On turning to examine the presses at work at the same time as Caxton's one cannot but be struck by the scarcity of illustrations. Lettou and Machlinia, though they produced over thirty books, had no ornaments that we know of beyond a border which was used in their edition of the Horae ad usum Sarum, and passed into the hands of Pynson. They seem to have been without everything except type, not having even initial letters.
The St. Alban's press was a step in advance. A few cuts were used in the Chronicles, and the Book of St. Alban's contains coats of arms, produced by a combination of wood-cutting and printing in colour.

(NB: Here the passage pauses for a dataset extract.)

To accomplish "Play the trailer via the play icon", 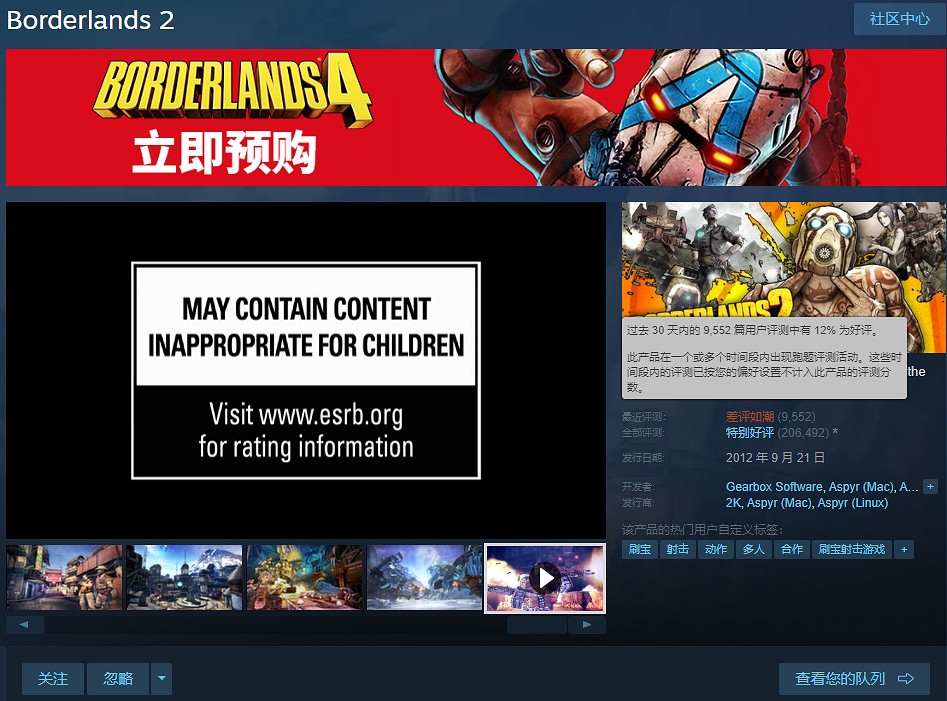I will click(x=545, y=578).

The Oxford press was the most ambitious, and was in possession of two sets of cuts, in neither case intended for the books in which they were used. One set was prepared for a Golden Legend, but no such book is known to have been issued at the Oxford press. One of these cuts appears as a frontispiece to Lyndewode's Constitutions. It represents Jacobus de Voragine writing the
Golden Legend, so that it did equally well for Lyndewode writing his law-book. Others of the series are used in the Liber Festialis of 1486, but as that was a small folio and the cuts were large, the ends were cut off, and they are all printed in a mutilated condition. The other cuts used in the Festial are small, and form part of a set for a Horae, but no Horae is known to have been printed at the Oxford press. It would be natural to suppose in this case that these cuts had been procured from some other printer who had used them in the production of the books for which they were intended; but the most careful search has failed to find them in any other book. Besides these cuts the Oxford press owned a very beautiful border, which was used in the commentary on the De Anima of Aristotle by Alexander de Hales and the commentary on the Lamentations of Jeremiah by John Lattebury, printed in 1481 and 1482. The printers owned nothing else for the adornment of their books but a rudely cut capital G, which we find used many times in the Festial.

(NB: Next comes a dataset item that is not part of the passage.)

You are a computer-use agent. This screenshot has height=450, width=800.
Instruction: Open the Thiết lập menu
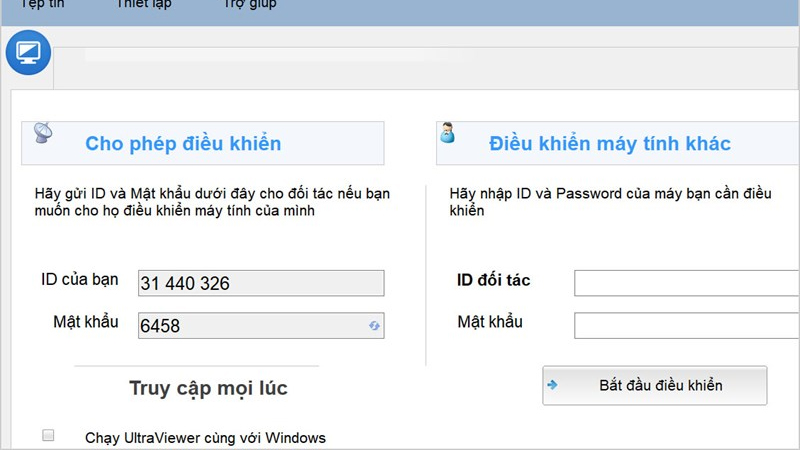click(146, 4)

The poverty of ornamental letters and borders is very noticeable in all the English presses of the fifteenth century. Caxton possessed one ambitious letter, a capital A, which was used first in the Order of Chivalry, and a series of eight borders, each made up of four pieces, and found for the first time in the Fifteen O'es. They are of little merit, and compare very unfavourably with French work of the period.
The best set of borders used in England belonged to Notary and his partners when they started in London about 1496. They are in the usual style, with dotted backgrounds, and may very likely have been brought from France. Pynson's borders, which he used in a Horae about 1495, are much more English in style, but are not good enough to make the page really attractive; in fact almost the only fine specimens of English printing with borders are to be found in the Morton Missal, which he printed in 1500. In this book also there are fine initial letters, often printed in red. It is hard to understand why, as a rule, English initial letters were so very bad; it certainly was not from the want of excellent models, for those in the Sarum missals, printed at Venice by Hertzog in 1494, and sold in England by Frederic Egmont, contain most beautifully designed initials, as good as can be found in any early printed book.

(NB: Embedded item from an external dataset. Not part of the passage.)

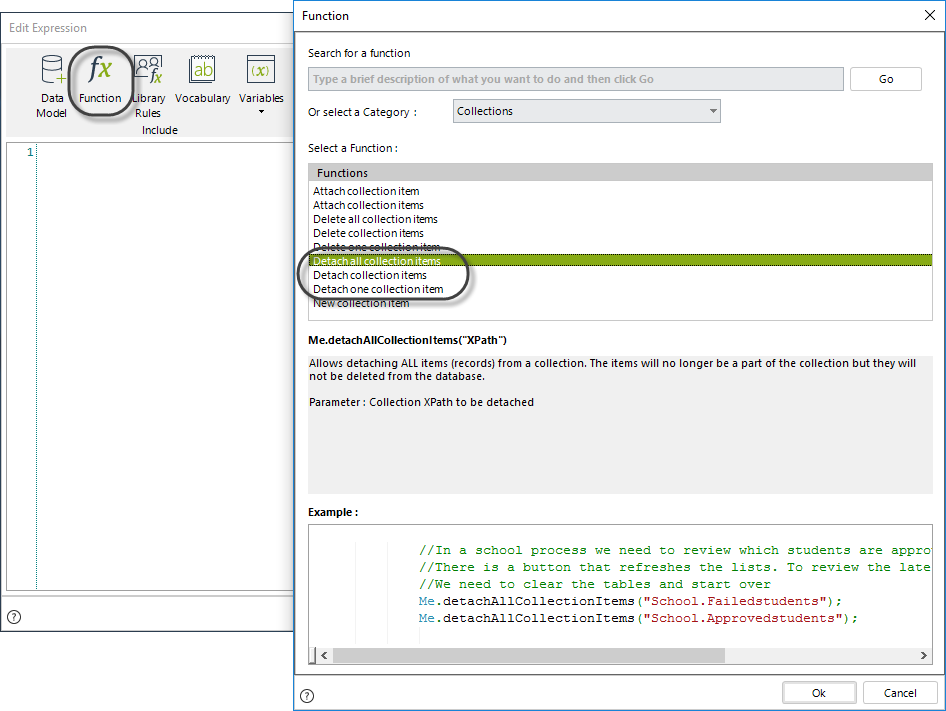Open the Library Rules tool
The width and height of the screenshot is (946, 711).
pos(148,70)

Wynkyn de Worde, when he succeeded in 1491 to Caxton's business, found himself in possession of a large number of cuts, a considerably larger number than ever appeared in the books of Caxton's that now remain to us. The first illustrated book he issued was a new edition of the Golden Legend, in which the old cuts were utilised. This was printed in 1493. In 1494 a new edition of the Speculum Vite Christi was issued, of which only one complete copy is known, that in the library at Holkham. It
probably contains only the series of cuts used by Caxton in his edition, for the few leaves to be found in other libraries have no new illustrations. About the same time (1494) De Worde issued several editions of the Horae ad usum Sarum, one in octavo (known from a few leaves discovered in the binding of a book in the library of Corpus Christi College, Oxford) and the rest in quarto. In the quarto editions we find the large series of pictures, among which are the three rioters and three skeletons, the tree of Jesse, and the Crucifixion, which occur in Caxton's Fifteen O'es. It is extremely probable that all the cuts in these editions had belonged to Caxton. The two cuts in the fragment of the octavo edition, however, are of quite a different class, evidently newly cut, and much superior in style and simplicity to Caxton's. It is much to be regretted that no complete copy of the book exists, for the neat small cuts and bold red and black printing form a very tasteful page.
A curious specimen of engraving is to be found in the Scala Perfectionis, by Walter Hylton, also printed in 1494. It represents the Virgin and Child seated under an architectural canopy, and below this are the words of the antiphon beginning, 'Sit dulce nomen d[=n]i.' These words are not printed from type, but cut on the block, and the engraver seems to have treated them simply as part of the decoration, for many of the words are by themselves quite unreadable and bear only
a superficial resemblance to the inscription from which they were copied.